(Updated 12/9/14 11:15AM to reflect FBI announcement of North Korean attribution)
There has been a great deal of “cyber saber rattling” in response to North Korea allegedly being connected to the recent Sony Pictures Entertainment breach. The FBI tied attribution to North Korea this afternoon; however, the evidence provided I feel is still lacking and am hoping additional data will be provided regarding the attribution.

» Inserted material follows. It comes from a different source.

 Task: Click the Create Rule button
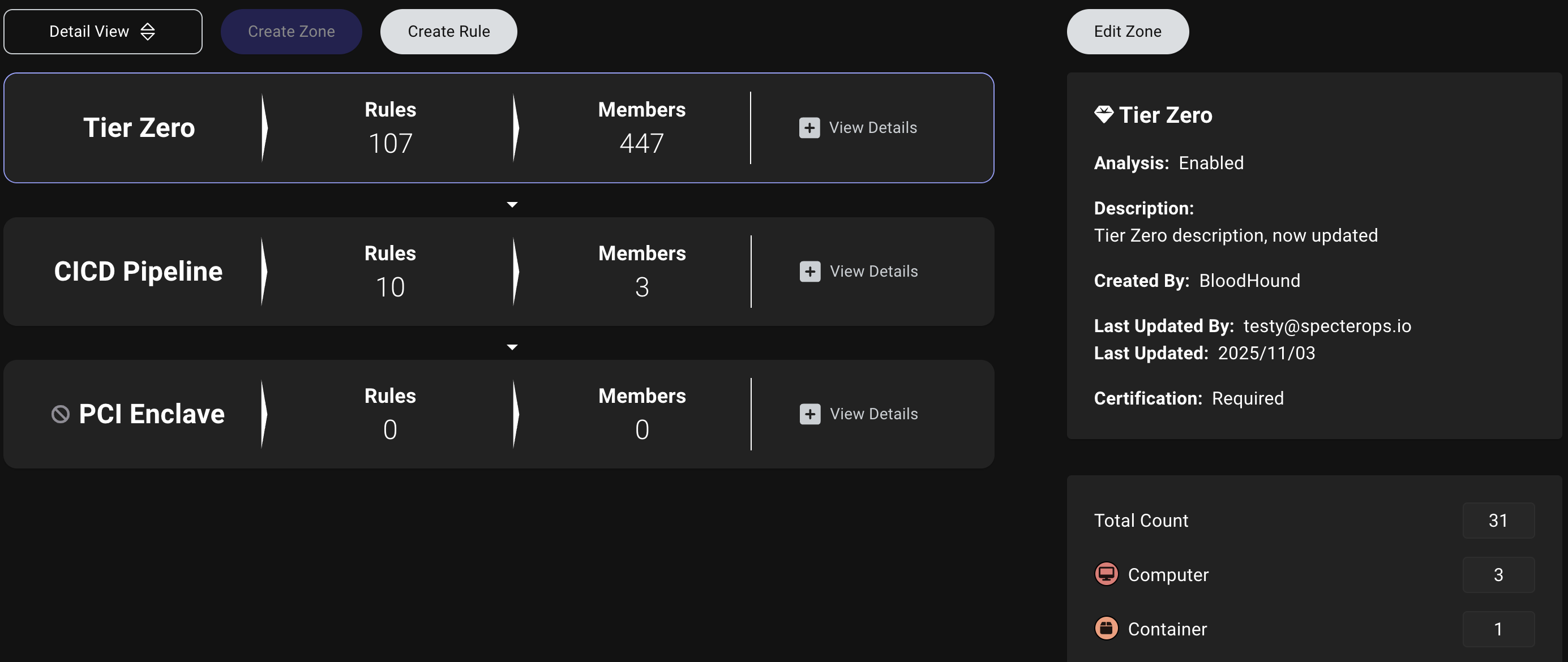[x=449, y=31]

Some have called for the U.S. to initiate a “strong response” to North Korea if there is a connection, such as sanctions, a counter-cyber-attack or worse. This type of talk is concerning, due to the lack of knowledge related to attack attribution by those clamoring for retaliation. Determining who is to blame with any level of certainty usually take a long time to determine, if it is determined at all, particularly when the actors provide only vague clues as to the motivations, or their origins. All of the attribution points at this stage are circumstantial and are machine indicators, but nothing linked to specific actors/people, at least based on evidence provided to the security industry.
Shades of Black Hat
I am personally still not completely convinced that North Korea is solely behind the attack. Another possibility could be a false flag. The fact that parts of the malware had Korean language settings, and possibly connected to an IP in North Korea (as well as several other countries) would be an amateurish mistake for an APT level attack. However, if the artifacts pointing to North Korea were implemented on purpose, it could be a sign of sophistication in an attempt to divert attention from the real attackers.
The FBI indicates that the same malware and infrastructure were used in the Sony attack that was also used in an attack earlier against South Korean banks and media. If this was really North Korea it calls into question the actual sophistication of the attack.

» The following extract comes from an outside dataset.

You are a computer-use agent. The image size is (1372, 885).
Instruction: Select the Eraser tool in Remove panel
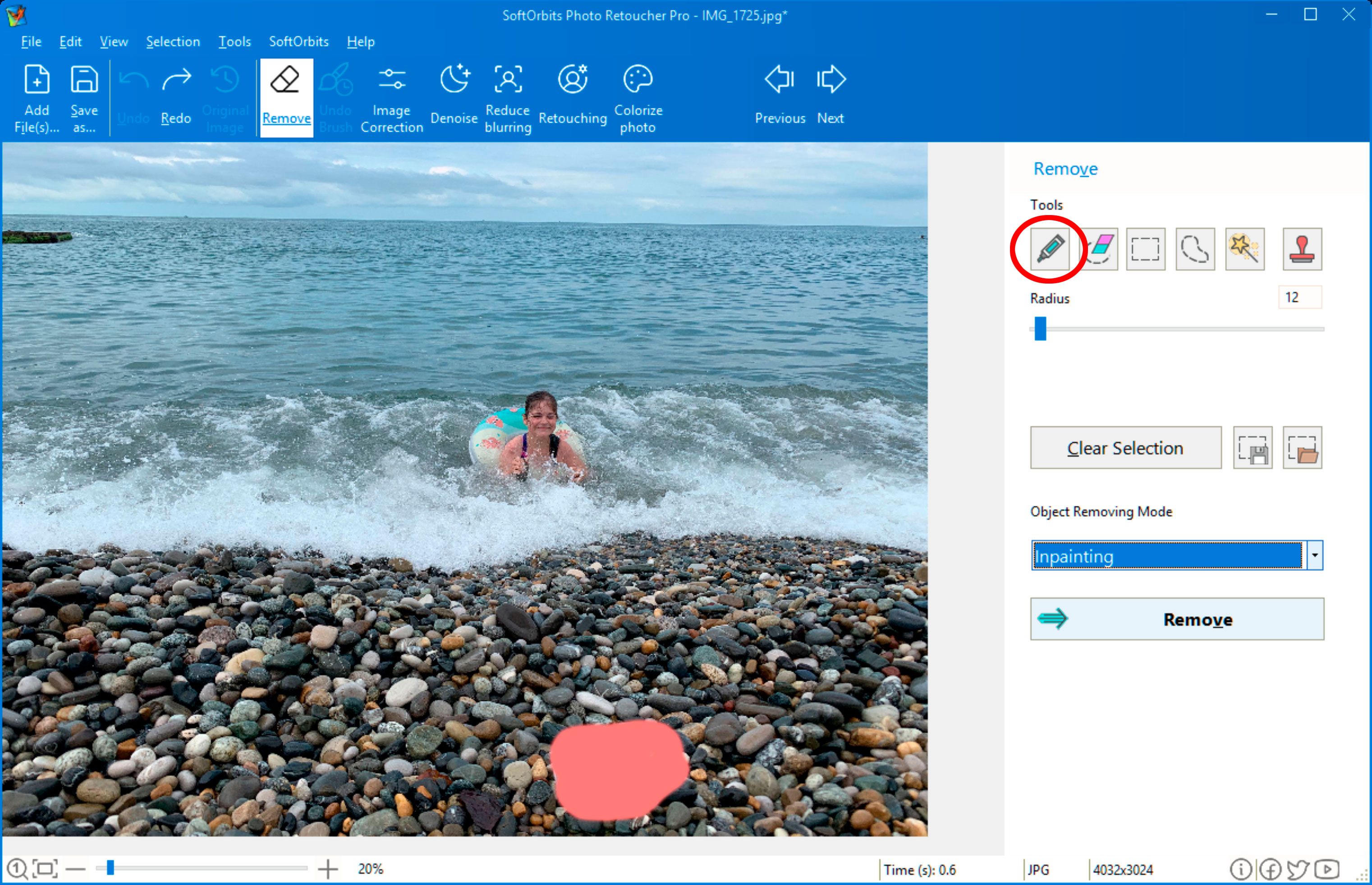pyautogui.click(x=1096, y=248)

It would also be useful to know who the anonymous U.S. officials are speaking to the media regarding the North Korean connection. Cybersecurity has become an increasingly political topic thanks to recent NSA revelations and increased defense spending being allocated to cyber defense (and offense), not to mention issues of pirating, net neutrality, privacy and related topics—all of which the Sony breach touches on.
The Best Offense Is A Good Defense
Instead of going on the offensive, I believe the better option for the U.S. is to focus on defense. It has become clear that Sony Pictures Entertainment had inadequate security policies and controls in place at the time of the breach. Businesses need to start taking some responsibility for implementing better security, not just for their own business, but the impact it has on their community and nation as whole.
We are all in this together – government, retail, industrial, financial, entertainment and media. An attack on one is an attack on us all. Every retail breach further degrades consumer confidence; every compromise of news websites enables propaganda to instill fear; defense contractors and technology companies are breached constantly draining intellectual property and degrading our defenses and economy.It no longer takes nation state level resources to initiate APT level attacks against organization. The tools and motivation of a small group with malicious intent can have a significant impact.
It will take a grass roots effort and stronger collaboration with business and government, which is already happening. Companies need to adopt strong security frameworks such as NIST 800-53, which although an authoritative security control catalog for government is also a free resource for private business. In this day and age, there is no excuse for not having mature security policies and controls in place, as there are numerous frameworks and best practices to follow and implement.
Any organization that says they cannot afford security should look at the cost of a breach, the loss of intellectual property, legal fees, lost of trust, damage to employees. All of this should not only be evaluated with regards to how it impacts on the bottom line, but even also how it impacts the broader industry, economy and community you serve.
The Sony breach, as well as the number of other mega breaches we have seen this year, should serve as a wake up call to businesses and governments alike.